I'm not nearly done with the game yet, but I can already provide an in-the-works review.
The main words to keep in mind while playing Rayman: Origins are speed and fun. This is a platformer where you're not intended to stop - it runs much more on reflex and fast movement than careful consideration before each action. This may not sound like a good thing, but the controls are so perfectly done that it avoids frustration, and its comprehensive use of classic and recent platforming standards (jumping, wall-running, gliding and much more) makes controlling Rayman instantly familiar.
The first five worlds are designed to each exploit one of Rayman's movements, as a training mode of sorts - but after that, each level becomes a smorgasbord of challenging jumps and climbs and combat, which helps keep the action diversified. Better still, every few levels you will face different activities like special treasure levels where you must chase an escaping chest through quickly collapsing scenery (which is really demanding of your "twitch" platforming skills) and shmup levels where you ride a mosquito and face hordes of enemies all over the screen. There's still multiplayer, which is all kinds of crazy, so much so that words can't do it justice.
The objective of each level is to free Electoons (small round ponytail-wearing characters) from their cages. Each group of Electoons you free adds up to open the next levels, and there are usually hidden cages you can find to open more levels faster. Besides this, the game is littered with Lums, small golden creatures that can add up to become extra electoons; at the end of each level, the game counts up the number of collectables you picked up and rewards you accordingly, so there's actually a reason to spend your time trying to get that one tough collectable you haven't quite figured out how to get to yet.

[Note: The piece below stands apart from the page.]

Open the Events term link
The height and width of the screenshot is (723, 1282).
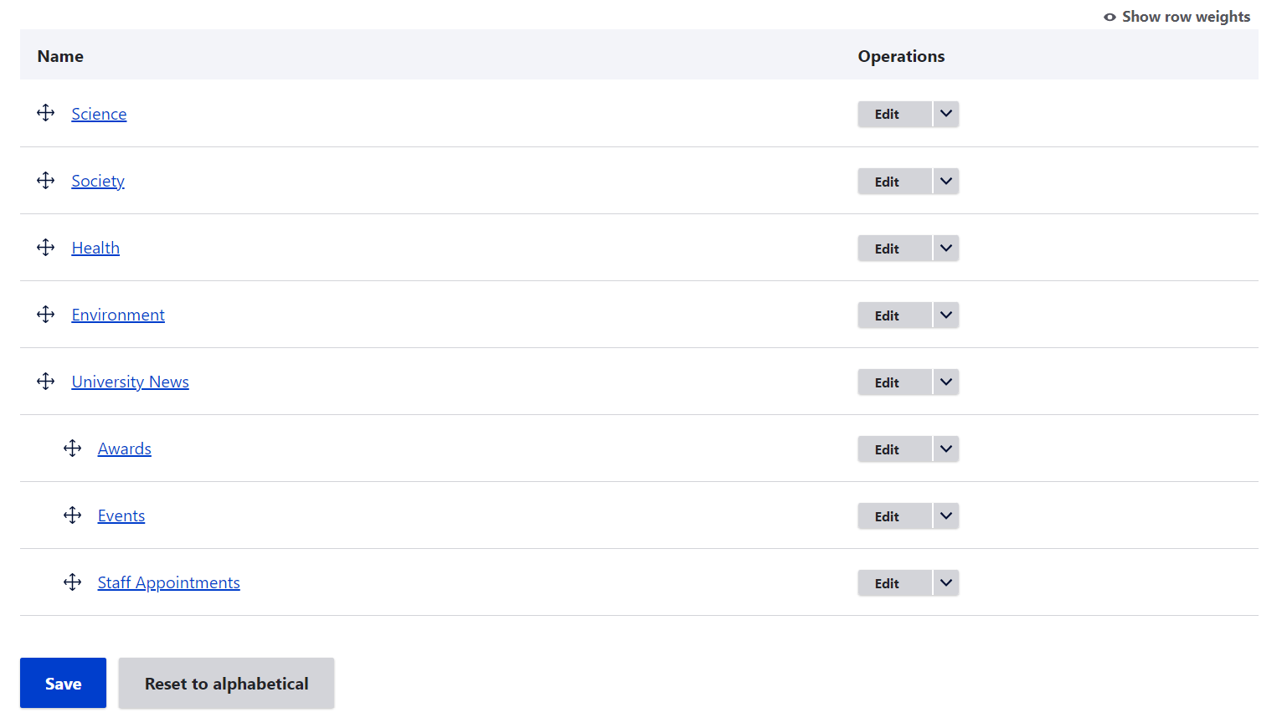point(121,515)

A big part of Rayman: Origin's charm, however, comes from the way it looks and sounds. The graphics are awesome, with smooth animations and creative level design and everything looks hand-made. It's a shame that you're usually running and jumping around like a maniac and can't stop to take in the scenery. One awesome world in particular is the desert world, where everything that is not sand and wind is a musical instrument. The music is amazingly addictive and tied into the gameplay - Lums are often disposed in a way that they will play a small leitmotif if you pick them up perfectly, and one power-up in particular plays one of the catchiest jingles I have ever heard.
In short, the final score so far is: Super Mario Bros. Wii on crack.